Dişlerinizle sımsıkı tutunun sünnetime ve râşid halifelerin sünnetine. Sakının; sonradan
çıkma işlerden sakının! Çünkü, her sonradan çıkma bid'at, her bid'at da dalâlettir. (Tirmizi,
İlm, 16, İbn Mace, Mukaddime, 6; Ebu Davud, Sünne, 5)
Muhakkak ki, en güzel söz Allah'ın kitabıdır. En güzel yol da Muhammed (aleyhissalâtu
vesselâm)'in yoludur. İşlerin en kötüsü de dine aykırı olarak sonradan çıkarılandır. (Buhari,
I'tisam 2, ebed 70; Kütüb-i Sitte, Muhtasarı Tercüme ve Şerhi, Prof. Dr. İbrahim Canan, 2.

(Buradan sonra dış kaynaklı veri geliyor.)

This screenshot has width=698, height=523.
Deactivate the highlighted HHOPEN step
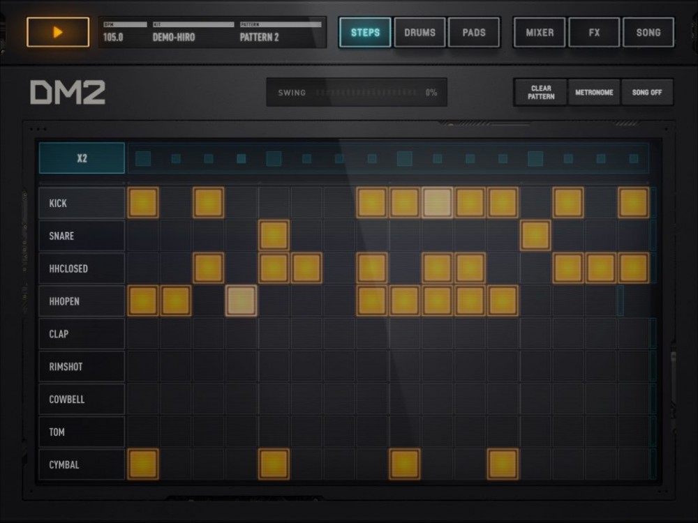pyautogui.click(x=241, y=301)
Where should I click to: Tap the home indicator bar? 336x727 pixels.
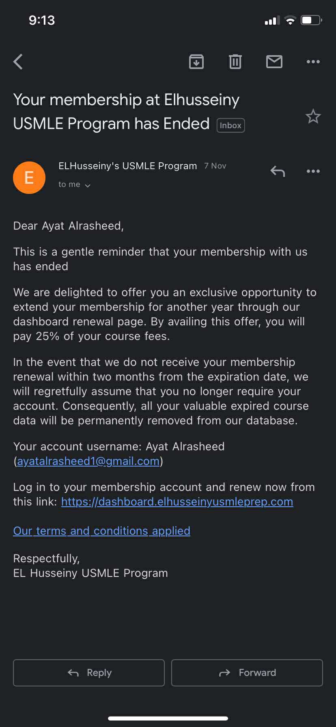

cilt, Akçağ Yayınları, Ankara, s.338)
Ayrıca unutulmamalıdır ki Peygamberimiz (sav)’in sünneti ve onun iman edenleri çağırdığı
yol, inananlara hayat verecek bir yoldur. Allah (cc) bir ayetinde şu şekilde buyurmuştur:
Ey iman edenler, size hayat verecek şeylere çağırdığı zaman, Allah'a ve Resulüne icabet
edin. Ve bilin ki Allah, kişi ile kalbi arasına girer ve siz gerçekten O'na götürülüp
toplanacaksınız. (Enfal Suresi, 24)
Salih müminlerin yapması gereken Peygamberimiz (sav)’in kendilerini hayat verecek bir
yola davet ettiğini bilerek, onun yoluna uymaları ve sünnet-i seniyyeyi kendilerine bir
rehber olarak görmeleridir. Allah (cc)'ın rızasını, rahmetini ve cennetini kazanmak isteyen
kişi en başından itibaren binasını sağlam bir temel üzerine kurmalıdır. Kendisine Kuran'ı
rehber edinmiş ve Peygamberimiz (sav)’in ahlakını örnek almış bir kişi, doğru olan yola
uymuş bir kişidir. Allah (cc) Kuran'da binasının temelini baştan sağlam kuran insanlardan
şöyle bahsetmektedir:
Binasının temelini, Allah korkusu ve hoşnutluğu üzerine kuran kimse mi hayırlıdır, yoksa
binasının temelini göçecek bir yarın kenarına kurup onunla birlikte kendisi de cehennem
ateşi içine yuvarlanan kimse mi? Allah, zulmeden bir topluluğa hidayet vermez. (Tevbe
Suresi, 109)
Allah (cc) korkusu ile hareket eden ve Allah (cc)'ın hoşnutluğunu kazanmak için çaba
harcayan kimse Peygamberimiz (sav)’in sadık bir takipçisi olur, ahlaken ve imanen
Peygamberimiz (sav)’e benzemeye çalışır. Peygamberimiz (sav)’e benzemek ise ancak
Kuran'a tabi olmakla ve sünnet-i seniyyeden ayrılmamakla mümkündür.